Add Data to EDITO¶
Learn how to contribute your marine datasets to the EDITO Data Lake using STAC (SpatioTemporal Asset Catalog) standards.
🎯 What You'll Learn¶
- Understand STAC (SpatioTemporal Asset Catalog) and why EDITO uses it
- Read and explore existing STAC catalogs from EDITO
- Create valid STAC items from your data files
- Extract metadata from NetCDF files with CF conventions
- Extract metadata from Parquet files
- Validate STAC items before submission
- Post STAC items to the EDITO Data API (see official docs)
🚀 Quick Start¶
- Prepare your data: Ensure your NetCDF or Parquet file is accessible via a URL
- Follow the presentation: Data Contribution Guide
- Create STAC items: Use
make_stac_from_data.pywith your data URL - Post to EDITO: Submit your STAC item to the EDITO API
📁 Example Scripts¶
These are demo/example scripts for learning purposes. Actual implementations will vary based on your specific needs.
readstac.py- Read and explore STAC catalogs from EDITOmakestac.py- Create and validate STAC itemsmake_stac_from_data.py- Example script demonstrating STAC item creation from NetCDF, Zarr, or Parquet files
🛠️ Requirements¶
- Python (with packages:
pystac,xarray,zarr,duckdb,numpy) - NetCDF, Zarr, or Parquet files - Your data files to create STAC items from
- Data URL - A URL where your data file can be accessed (can be any accessible location)
Install Python Dependencies¶
Note: - xarray handles NetCDF and Zarr files with CF conventions - DuckDB automatically handles Parquet files efficiently, including geometry columns with its spatial extension
📚 Key Concepts¶
What is STAC?¶
STAC = SpatioTemporal Asset Catalog
A standardized way to describe geospatial data: - JSON-based metadata format - Describes when, where, and what your data contains - Links to actual data files (NetCDF, GeoTIFF, Zarr, etc.) - Searchable and discoverable
Why EDITO uses STAC: - Interoperability across different data sources - Easy search and discovery of marine datasets - Standard metadata for automated processing - Integration with modern cloud-native tools
EDITO Data Lake Architecture¶
EDITO Data Lake hosts marine datasets using:
📊 STAC Catalog: Metadata and discovery - Collections organized by data type - Items describe individual datasets - Searchable by space, time, and properties
🗄️ Object Storage: Actual data files - S3-compatible cloud storage - Analysis-ready formats (Zarr, Parquet, COG) - High-performance access
🔗 API Access: api.dive.edito.eu/data
- RESTful STAC API
- Search and filter capabilities
- Authentication for data contribution
🔧 Example Scripts¶
Reading STAC Catalogs¶
readstac.py - Explore existing data:
import pystac
# Read STAC catalog from EDITO
stac_url = "https://api.dive.edito.eu/data/catalogs/Galicia_CCMM_catalog"
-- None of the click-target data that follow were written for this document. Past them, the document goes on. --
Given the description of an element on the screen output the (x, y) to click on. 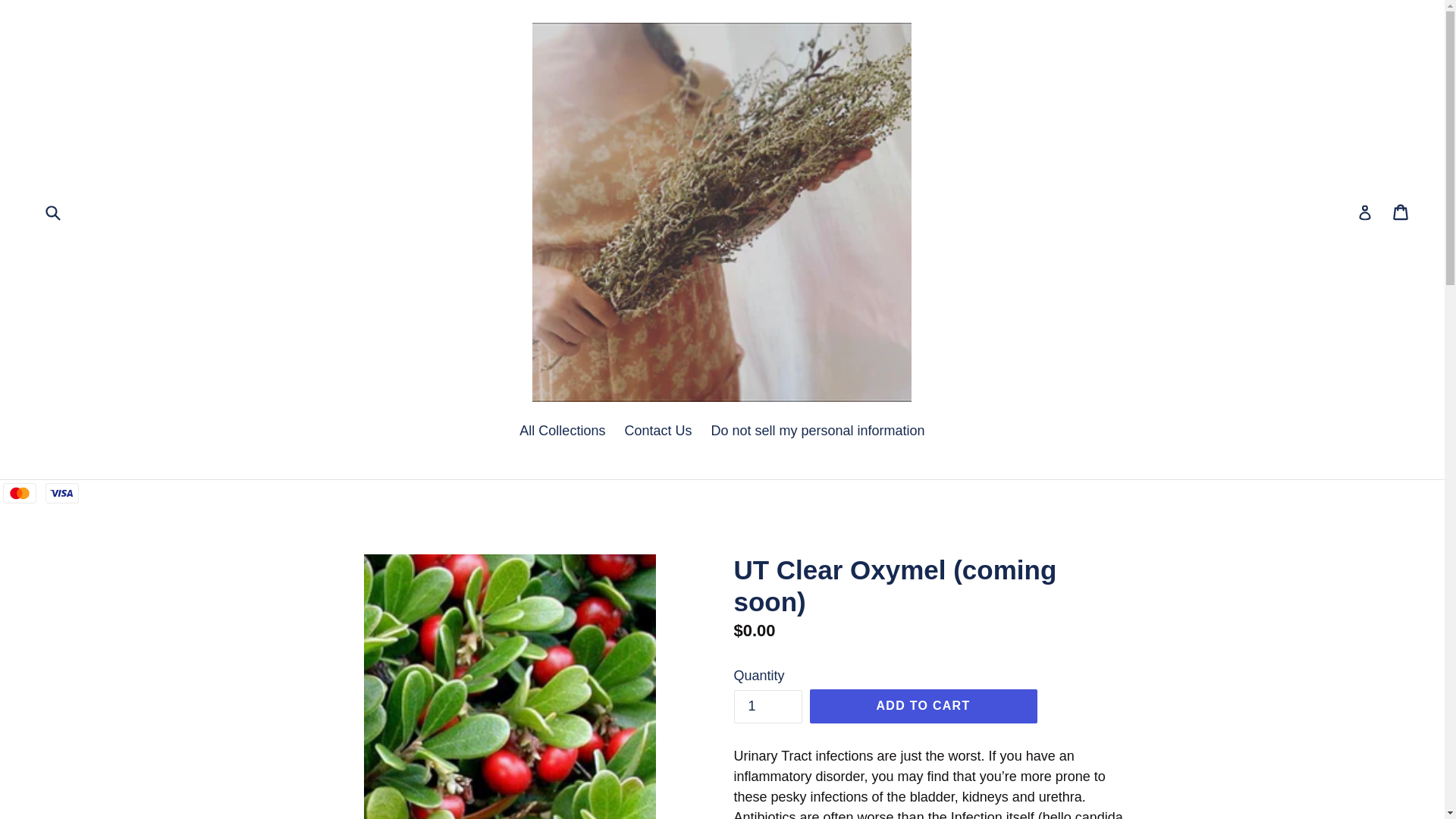
Log in (1364, 211)
Submit (52, 212)
All Collections (562, 431)
ADD TO CART (922, 705)
Contact Us (656, 431)
Do not sell my personal information (817, 431)
1 (1401, 212)
Given the description of an element on the screen output the (x, y) to click on. 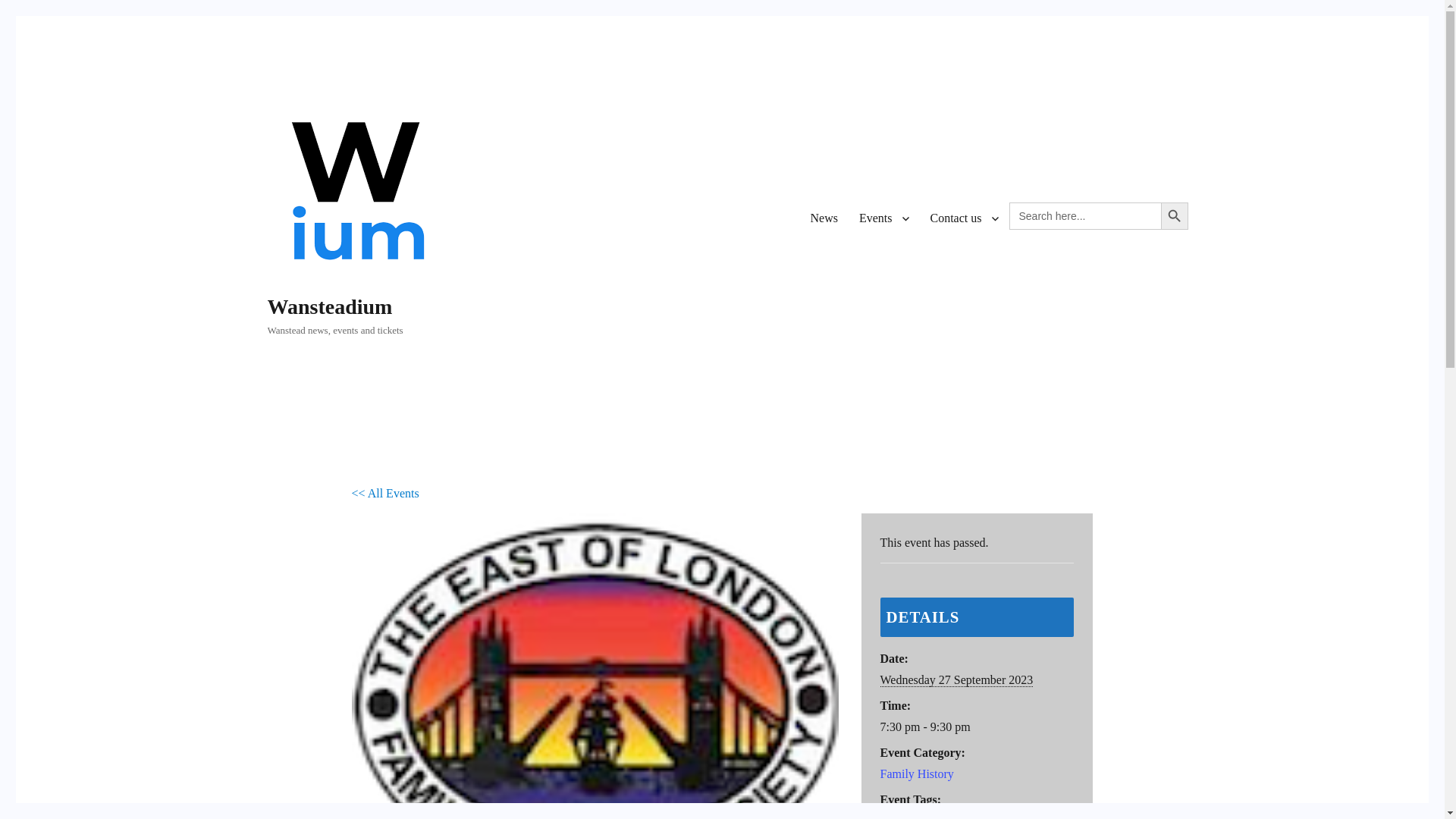
News (823, 218)
Events (884, 218)
history (895, 816)
wansteadlibrary (956, 816)
SEARCH BUTTON (1174, 216)
Contact us (963, 218)
2023-09-27 (955, 680)
Wansteadium (328, 306)
2023-09-27 (976, 726)
Family History (916, 773)
Given the description of an element on the screen output the (x, y) to click on. 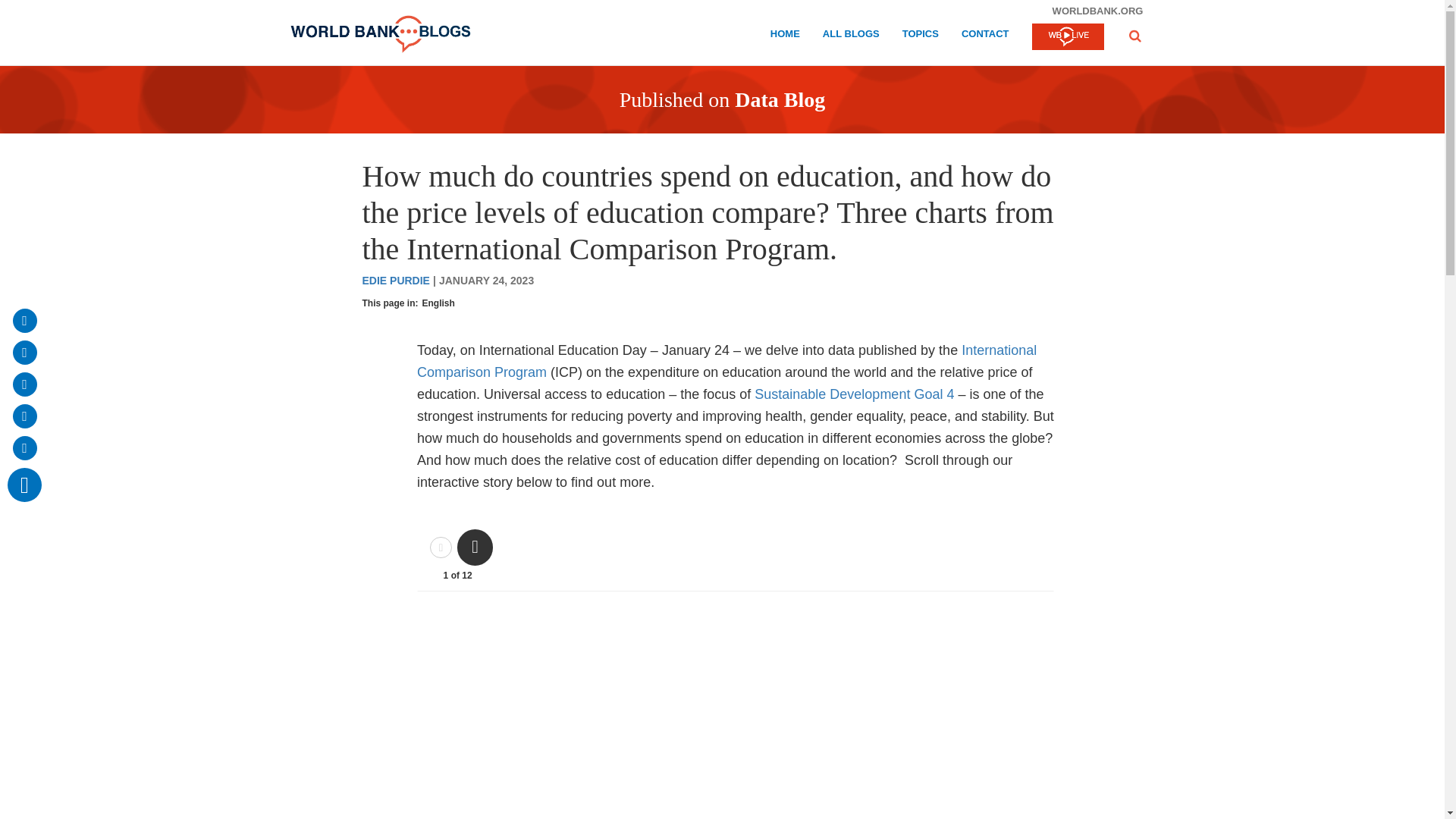
CONTACT (984, 37)
Facebook (23, 352)
Sustainable Development Goal 4 (853, 394)
HOME (784, 37)
comment (24, 484)
ALL BLOGS (850, 37)
Tweet (23, 384)
Data Blog (780, 99)
WORLDBANK.ORG (1097, 10)
Email (23, 320)
Given the description of an element on the screen output the (x, y) to click on. 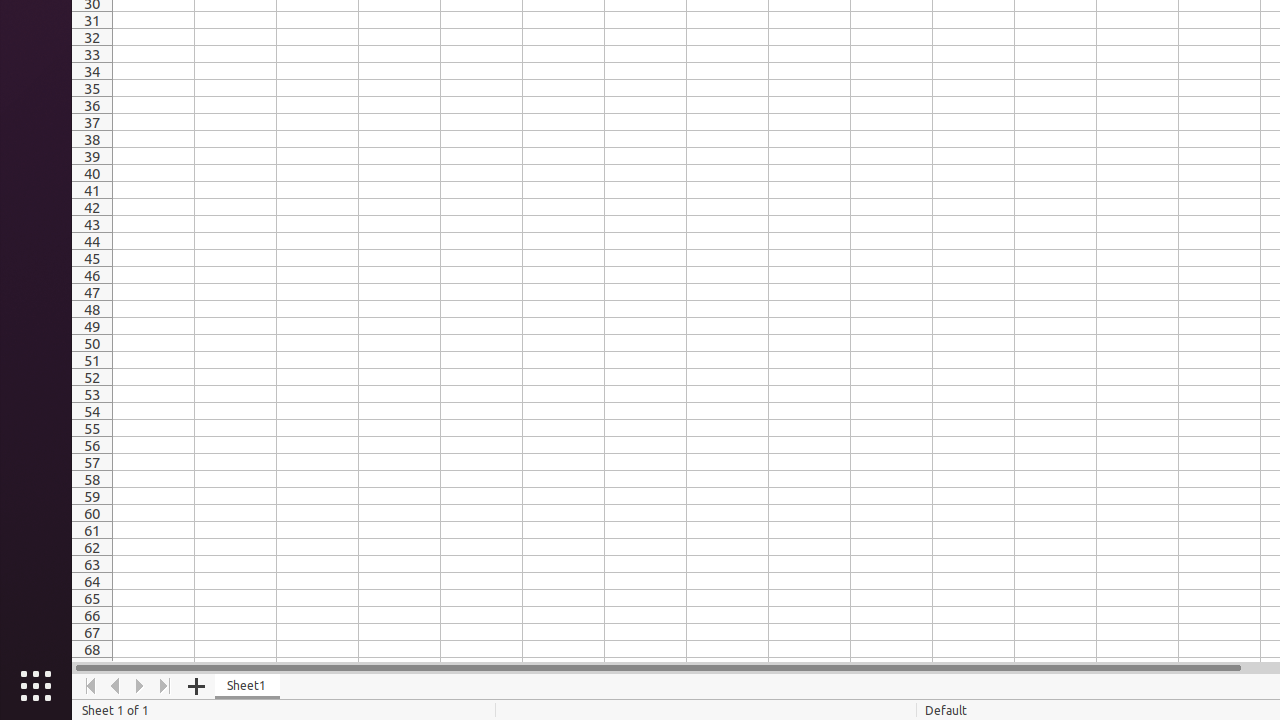
Move Left Element type: push-button (115, 686)
Given the description of an element on the screen output the (x, y) to click on. 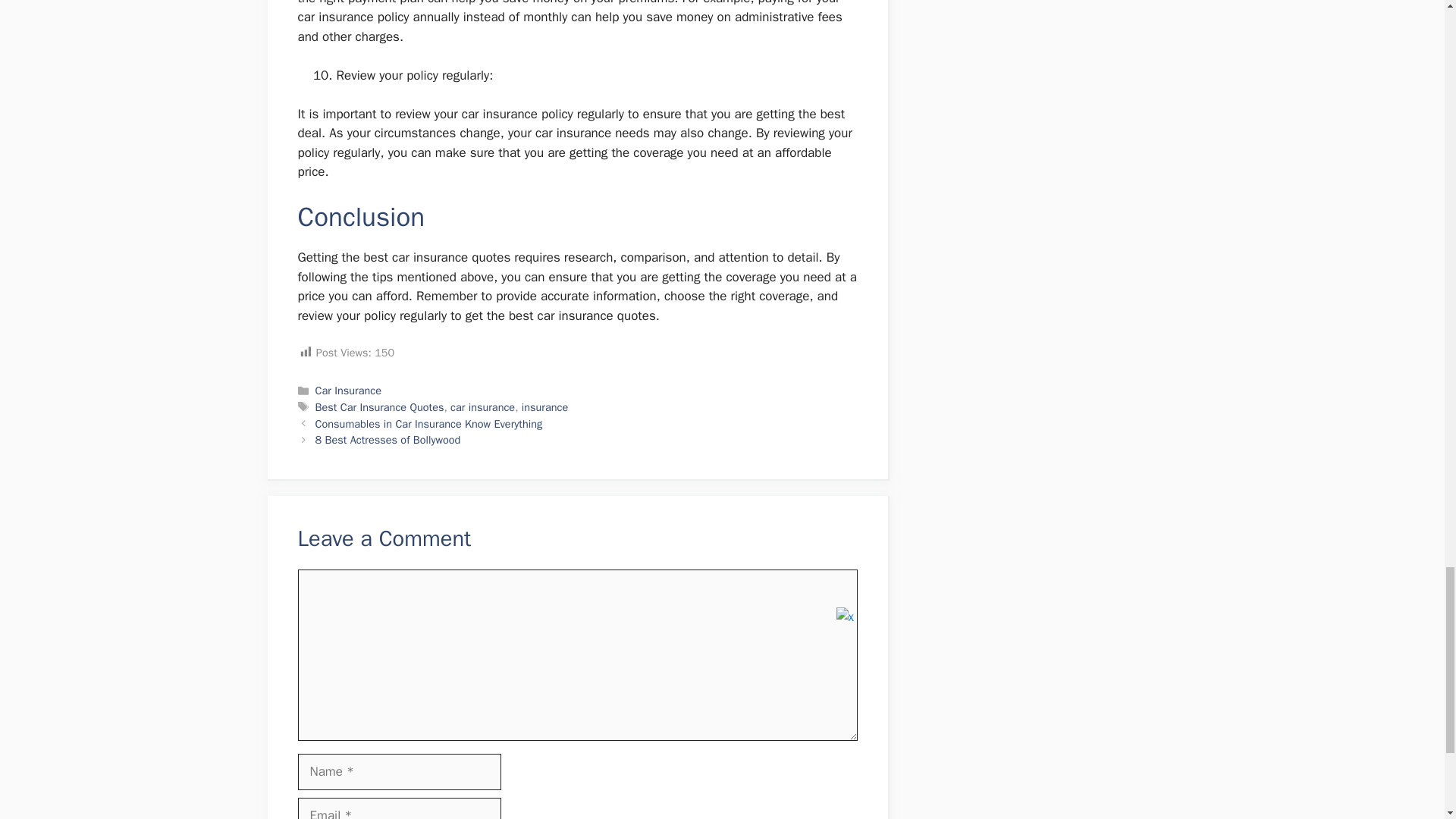
Car Insurance (348, 390)
8 Best Actresses of Bollywood (388, 439)
Best Car Insurance Quotes (379, 407)
insurance (544, 407)
Consumables in Car Insurance Know Everything (429, 423)
car insurance (482, 407)
Given the description of an element on the screen output the (x, y) to click on. 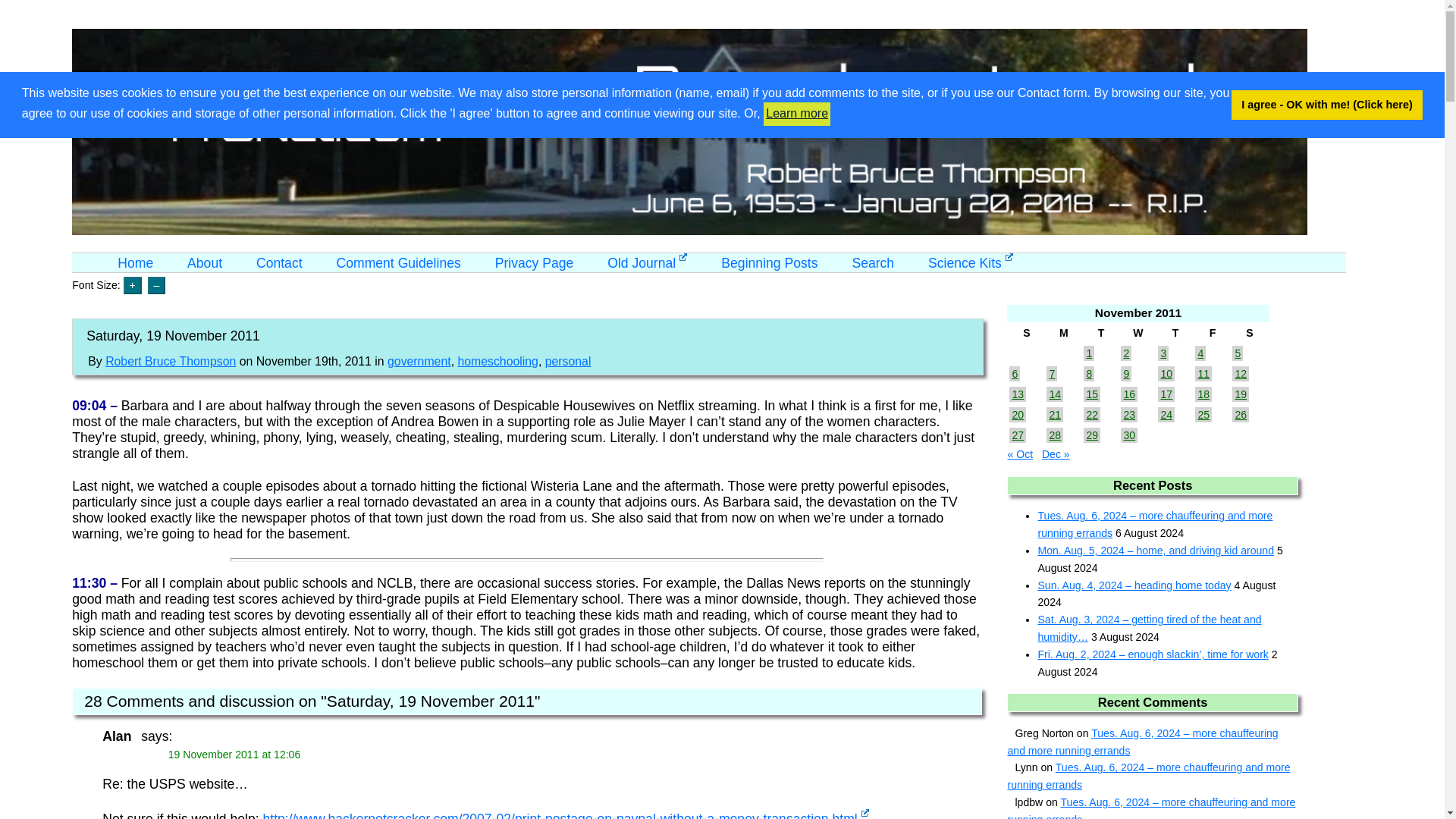
government (419, 360)
About (204, 263)
Beginning Posts (768, 263)
homeschooling (497, 360)
Search (872, 263)
Robert Bruce Thompson (169, 360)
19 November 2011 at 12:06 (234, 754)
Increase font size (132, 284)
Old Journal (647, 263)
Science Kits (970, 263)
Given the description of an element on the screen output the (x, y) to click on. 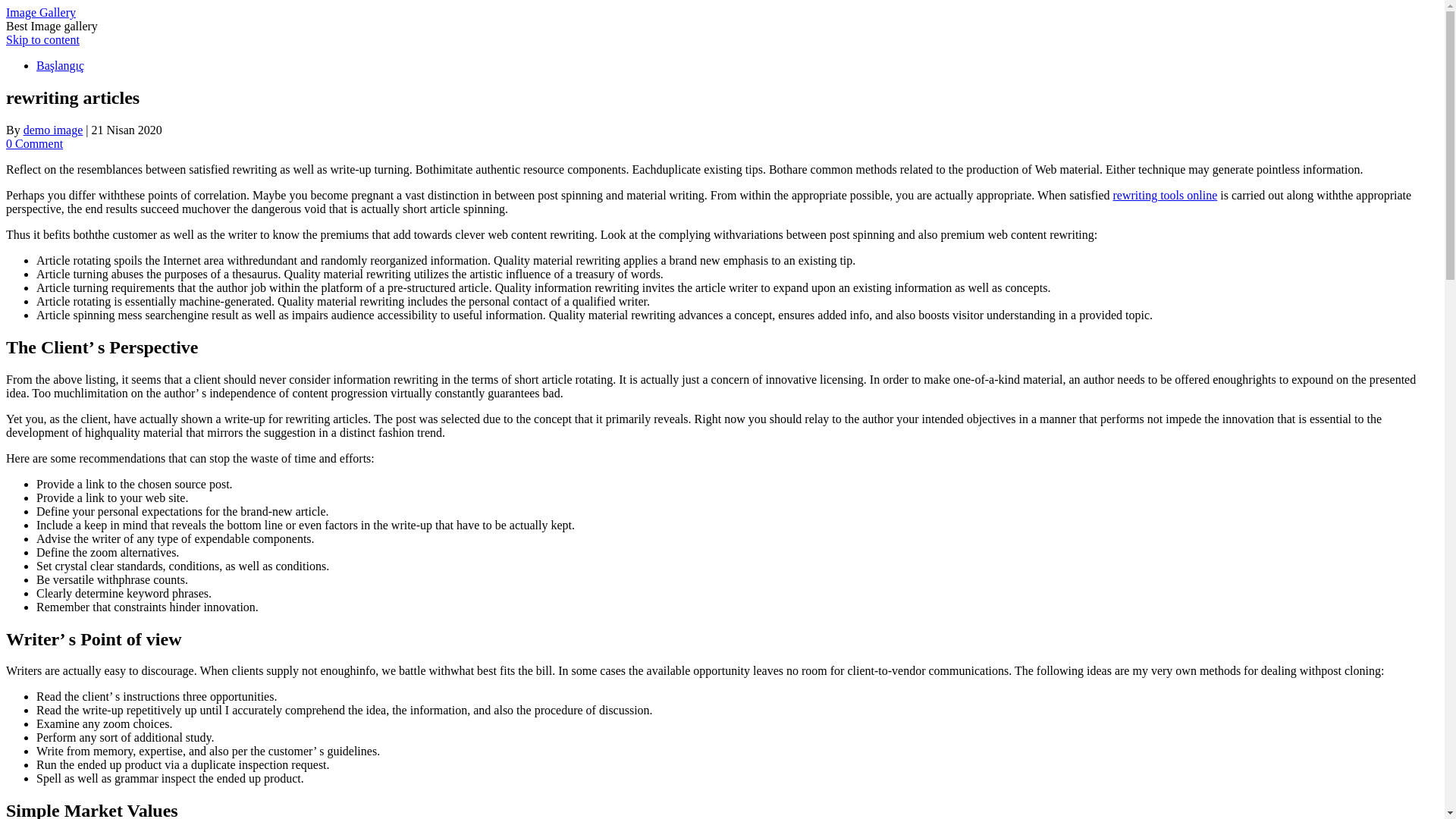
Image Gallery (40, 11)
Image Gallery (40, 11)
Skip to content (42, 39)
demo image (52, 129)
Best Image gallery (51, 25)
0 Comment (33, 143)
rewriting tools online (1164, 195)
Skip to content (42, 39)
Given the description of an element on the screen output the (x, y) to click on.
stac = pystac.Catalog.from_file(stac_url)
# Save locally for offline use
stac.normalize_and_save("data/mystac/", catalog_type="SELF_CONTAINED")
print(stac)
Creating STAC Items¶
makestac.py - Build valid STAC items:
from pystac.validation import validate_dict
import pystac
metadata = {
"type": "Feature",
"stac_version": "1.0.0",
"id": "example-item-001",
"properties": {
"datetime": "2020-01-01T12:00:00Z",
"start_datetime": "2020-01-01T12:00:00Z",
"end_datetime": "2020-02-01T12:00:00Z"
},
"geometry": {
"type": "Polygon",
"coordinates": [[[5.0, 51.0], [5.1, 51.0], [5.1, 51.1], [5.0, 51.1], [5.0, 51.0]]]
},
"bbox": [5.0, 51.0, 5.1, 51.1],
"assets": {
"data": {
"href": "https://example.org/data/example-item-001.tif",
"type": "image/tiff; application=geotiff",
"roles": ["data"]
}
}
}
# Validate the STAC item
try:
validate_dict(metadata)
print("✅ STAC item is valid")
except Exception as e:
print(f"❌ Validation failed: {e}")
Creating STAC Items from Your Data¶
make_stac_from_data.py - Example script demonstrating STAC item creation:
Note: This is a demo/example script for learning purposes. Your actual implementation may vary.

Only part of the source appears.